Neuropilin-1 controls vascular permeability through juxtacrine regulation of endothelial adherens junctions

Abstract

Neuropilin-1 (NRP1) regulates endothelial cell (EC) biology through modulating vascular endothelial growth factor receptor 2 (VEGFR2) signalling by presenting VEGFA. How NRP1 impacts VEGFA-mediated vascular hyperpermeability however is unresolved, being described as having a positive or passive function. Using EC-specific Nrp1 knock-out mice, we discover that EC-expressed NRP1 exerts an organotypic role. In ear skin, VEGFA/VEGFR2-mediated vascular leakage increased following EC NRP1 knock-out, showing that NRP1 negatively regulates VEGFR2 signalling. Conversely, in back skin and trachea, EC NRP1 knock-out decreased vascular leakage. Accordingly, VE-cadherin phosphorylation increased in the ear skin but was suppressed in back skin of Nrp1 iECKO mice. NRP1 has been shown to have the ability to act in a juxtacrine manner.
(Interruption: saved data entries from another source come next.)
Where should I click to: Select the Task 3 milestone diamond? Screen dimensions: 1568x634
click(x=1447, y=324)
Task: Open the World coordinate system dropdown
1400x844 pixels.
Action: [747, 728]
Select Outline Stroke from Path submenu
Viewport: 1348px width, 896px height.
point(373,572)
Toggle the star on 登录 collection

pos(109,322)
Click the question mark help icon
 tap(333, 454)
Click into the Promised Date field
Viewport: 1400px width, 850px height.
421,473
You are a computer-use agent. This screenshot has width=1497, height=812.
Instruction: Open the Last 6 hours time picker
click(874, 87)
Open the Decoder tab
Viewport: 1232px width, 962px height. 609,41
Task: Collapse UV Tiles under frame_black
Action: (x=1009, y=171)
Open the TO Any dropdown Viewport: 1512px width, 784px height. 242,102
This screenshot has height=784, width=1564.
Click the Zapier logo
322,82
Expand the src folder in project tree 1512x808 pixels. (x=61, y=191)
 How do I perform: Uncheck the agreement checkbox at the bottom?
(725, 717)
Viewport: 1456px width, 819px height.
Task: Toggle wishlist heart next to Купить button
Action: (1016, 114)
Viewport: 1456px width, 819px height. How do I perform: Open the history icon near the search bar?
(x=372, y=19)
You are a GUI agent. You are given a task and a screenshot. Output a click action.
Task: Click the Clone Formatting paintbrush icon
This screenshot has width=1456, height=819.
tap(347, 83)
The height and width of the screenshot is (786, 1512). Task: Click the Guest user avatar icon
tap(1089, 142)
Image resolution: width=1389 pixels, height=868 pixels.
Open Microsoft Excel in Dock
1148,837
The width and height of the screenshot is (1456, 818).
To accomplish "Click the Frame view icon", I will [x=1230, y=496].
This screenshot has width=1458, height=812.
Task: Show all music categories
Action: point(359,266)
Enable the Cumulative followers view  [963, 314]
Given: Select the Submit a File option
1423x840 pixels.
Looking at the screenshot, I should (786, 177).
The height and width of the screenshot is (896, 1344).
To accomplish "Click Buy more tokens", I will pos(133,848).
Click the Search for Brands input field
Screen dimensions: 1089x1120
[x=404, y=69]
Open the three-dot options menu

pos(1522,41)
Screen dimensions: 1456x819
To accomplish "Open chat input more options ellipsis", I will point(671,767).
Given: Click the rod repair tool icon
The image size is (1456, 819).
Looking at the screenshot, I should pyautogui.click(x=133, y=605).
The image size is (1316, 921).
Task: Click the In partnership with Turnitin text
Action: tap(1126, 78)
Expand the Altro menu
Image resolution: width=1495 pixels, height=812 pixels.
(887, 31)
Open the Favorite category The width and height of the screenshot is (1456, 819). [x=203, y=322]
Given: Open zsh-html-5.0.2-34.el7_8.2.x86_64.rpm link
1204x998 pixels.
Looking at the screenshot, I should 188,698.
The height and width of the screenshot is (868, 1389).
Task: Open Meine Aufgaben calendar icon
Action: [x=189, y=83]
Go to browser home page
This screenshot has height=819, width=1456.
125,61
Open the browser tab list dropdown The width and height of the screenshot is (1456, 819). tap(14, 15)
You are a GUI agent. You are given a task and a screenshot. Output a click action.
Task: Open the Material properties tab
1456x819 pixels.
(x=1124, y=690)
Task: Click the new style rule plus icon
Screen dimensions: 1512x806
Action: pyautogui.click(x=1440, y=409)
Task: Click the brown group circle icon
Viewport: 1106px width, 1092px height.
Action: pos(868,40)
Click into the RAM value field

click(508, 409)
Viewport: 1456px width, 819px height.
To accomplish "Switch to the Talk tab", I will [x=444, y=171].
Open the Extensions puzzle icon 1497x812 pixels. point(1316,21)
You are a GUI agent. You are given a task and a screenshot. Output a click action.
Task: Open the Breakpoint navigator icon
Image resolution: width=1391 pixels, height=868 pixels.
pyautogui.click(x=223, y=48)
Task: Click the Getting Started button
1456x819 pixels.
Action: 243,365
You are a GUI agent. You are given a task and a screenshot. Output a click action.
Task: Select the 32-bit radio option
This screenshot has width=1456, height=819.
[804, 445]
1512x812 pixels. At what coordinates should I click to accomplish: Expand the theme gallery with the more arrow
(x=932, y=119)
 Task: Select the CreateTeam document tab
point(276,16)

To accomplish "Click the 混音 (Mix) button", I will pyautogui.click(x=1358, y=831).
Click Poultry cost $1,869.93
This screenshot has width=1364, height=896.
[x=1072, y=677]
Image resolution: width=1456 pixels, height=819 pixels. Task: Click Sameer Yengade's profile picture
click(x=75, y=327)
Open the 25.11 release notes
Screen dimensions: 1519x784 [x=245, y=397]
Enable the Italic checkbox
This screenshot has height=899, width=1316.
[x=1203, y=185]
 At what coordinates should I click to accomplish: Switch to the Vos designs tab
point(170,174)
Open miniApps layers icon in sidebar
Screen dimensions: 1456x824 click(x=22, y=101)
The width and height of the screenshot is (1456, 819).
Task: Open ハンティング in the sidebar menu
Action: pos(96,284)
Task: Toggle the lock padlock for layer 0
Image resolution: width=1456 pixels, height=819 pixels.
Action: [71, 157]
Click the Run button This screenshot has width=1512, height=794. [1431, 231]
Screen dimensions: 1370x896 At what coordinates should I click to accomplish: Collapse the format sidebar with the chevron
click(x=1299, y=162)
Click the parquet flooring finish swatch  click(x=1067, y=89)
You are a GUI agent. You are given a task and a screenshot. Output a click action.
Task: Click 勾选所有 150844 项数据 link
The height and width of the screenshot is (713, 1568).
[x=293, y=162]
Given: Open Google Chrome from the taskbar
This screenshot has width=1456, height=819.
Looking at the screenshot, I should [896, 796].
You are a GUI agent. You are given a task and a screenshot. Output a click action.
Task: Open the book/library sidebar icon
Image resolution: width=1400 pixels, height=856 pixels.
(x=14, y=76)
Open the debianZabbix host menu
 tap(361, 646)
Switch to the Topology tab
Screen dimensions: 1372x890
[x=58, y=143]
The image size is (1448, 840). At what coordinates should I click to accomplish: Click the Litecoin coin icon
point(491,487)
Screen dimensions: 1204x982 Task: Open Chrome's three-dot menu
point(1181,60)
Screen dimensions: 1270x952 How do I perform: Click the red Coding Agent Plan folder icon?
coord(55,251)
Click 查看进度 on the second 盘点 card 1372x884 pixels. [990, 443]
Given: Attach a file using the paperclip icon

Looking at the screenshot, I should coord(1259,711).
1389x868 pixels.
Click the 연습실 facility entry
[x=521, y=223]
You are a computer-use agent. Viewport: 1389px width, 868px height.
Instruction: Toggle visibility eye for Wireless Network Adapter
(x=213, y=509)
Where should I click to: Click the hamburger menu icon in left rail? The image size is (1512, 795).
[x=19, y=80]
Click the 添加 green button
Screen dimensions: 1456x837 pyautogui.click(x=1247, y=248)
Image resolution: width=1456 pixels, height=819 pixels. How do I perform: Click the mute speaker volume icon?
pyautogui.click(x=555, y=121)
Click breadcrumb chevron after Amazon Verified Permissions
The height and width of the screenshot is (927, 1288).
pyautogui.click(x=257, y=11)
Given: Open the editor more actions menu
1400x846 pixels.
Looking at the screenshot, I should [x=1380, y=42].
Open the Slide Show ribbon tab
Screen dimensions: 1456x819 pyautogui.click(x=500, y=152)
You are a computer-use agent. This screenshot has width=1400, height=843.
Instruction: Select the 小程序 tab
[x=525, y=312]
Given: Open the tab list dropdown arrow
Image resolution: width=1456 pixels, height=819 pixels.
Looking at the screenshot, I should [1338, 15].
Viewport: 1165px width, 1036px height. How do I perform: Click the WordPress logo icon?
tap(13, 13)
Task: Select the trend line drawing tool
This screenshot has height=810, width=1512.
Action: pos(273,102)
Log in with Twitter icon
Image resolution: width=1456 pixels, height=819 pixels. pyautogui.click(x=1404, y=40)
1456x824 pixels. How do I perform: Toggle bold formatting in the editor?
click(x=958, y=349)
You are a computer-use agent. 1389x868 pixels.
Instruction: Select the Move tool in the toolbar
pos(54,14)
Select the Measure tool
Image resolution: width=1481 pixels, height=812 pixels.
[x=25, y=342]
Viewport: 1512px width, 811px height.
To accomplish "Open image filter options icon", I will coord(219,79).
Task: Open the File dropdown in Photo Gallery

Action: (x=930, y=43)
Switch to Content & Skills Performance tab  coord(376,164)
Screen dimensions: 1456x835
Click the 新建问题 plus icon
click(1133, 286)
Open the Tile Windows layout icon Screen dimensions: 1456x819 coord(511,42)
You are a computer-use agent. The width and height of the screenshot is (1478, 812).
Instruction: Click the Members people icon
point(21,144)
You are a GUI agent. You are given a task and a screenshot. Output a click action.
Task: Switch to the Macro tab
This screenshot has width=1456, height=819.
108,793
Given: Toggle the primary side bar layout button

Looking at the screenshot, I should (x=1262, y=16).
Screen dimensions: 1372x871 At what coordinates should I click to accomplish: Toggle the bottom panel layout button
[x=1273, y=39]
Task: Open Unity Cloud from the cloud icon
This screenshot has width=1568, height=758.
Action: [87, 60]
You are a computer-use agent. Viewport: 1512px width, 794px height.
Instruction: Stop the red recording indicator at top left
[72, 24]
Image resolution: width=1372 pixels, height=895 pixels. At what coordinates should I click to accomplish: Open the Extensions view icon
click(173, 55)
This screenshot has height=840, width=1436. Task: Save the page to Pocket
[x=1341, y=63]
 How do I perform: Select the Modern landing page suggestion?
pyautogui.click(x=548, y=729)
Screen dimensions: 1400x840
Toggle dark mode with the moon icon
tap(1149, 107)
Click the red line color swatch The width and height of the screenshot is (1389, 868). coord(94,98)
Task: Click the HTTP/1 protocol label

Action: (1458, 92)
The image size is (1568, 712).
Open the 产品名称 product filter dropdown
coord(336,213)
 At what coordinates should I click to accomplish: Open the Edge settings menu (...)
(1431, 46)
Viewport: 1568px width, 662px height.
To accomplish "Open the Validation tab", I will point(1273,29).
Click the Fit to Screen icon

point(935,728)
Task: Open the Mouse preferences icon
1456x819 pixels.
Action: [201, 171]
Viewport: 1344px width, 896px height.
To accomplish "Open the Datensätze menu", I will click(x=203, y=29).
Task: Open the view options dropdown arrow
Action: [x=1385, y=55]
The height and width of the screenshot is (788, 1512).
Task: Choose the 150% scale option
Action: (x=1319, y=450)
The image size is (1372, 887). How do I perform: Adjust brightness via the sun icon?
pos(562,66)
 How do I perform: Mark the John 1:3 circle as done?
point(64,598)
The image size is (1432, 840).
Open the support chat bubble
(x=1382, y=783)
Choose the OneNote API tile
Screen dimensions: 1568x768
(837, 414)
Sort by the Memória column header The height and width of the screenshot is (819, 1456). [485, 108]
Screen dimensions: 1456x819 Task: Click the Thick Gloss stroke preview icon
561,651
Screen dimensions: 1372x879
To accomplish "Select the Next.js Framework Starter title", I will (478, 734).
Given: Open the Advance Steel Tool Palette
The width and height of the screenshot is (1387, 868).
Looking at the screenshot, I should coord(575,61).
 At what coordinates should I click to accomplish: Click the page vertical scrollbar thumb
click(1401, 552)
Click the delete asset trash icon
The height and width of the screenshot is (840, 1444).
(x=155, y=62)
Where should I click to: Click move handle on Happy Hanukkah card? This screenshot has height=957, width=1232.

Importantly, NRP1 was more abundant in perivascular cells of the ear skin than back skin. Global NRP1 knock-out suppressed VEGFA-induced vascular leakage in the ear skin, implicating perivascular NRP1 as a juxtacrine co-receptor of VEGFA in this compartment. Altogether, we demonstrate that perivascular NRP1 is an active participant in EC VEGFA/VEGFR2 signalling and acts as an organotypic modifier of EC biology.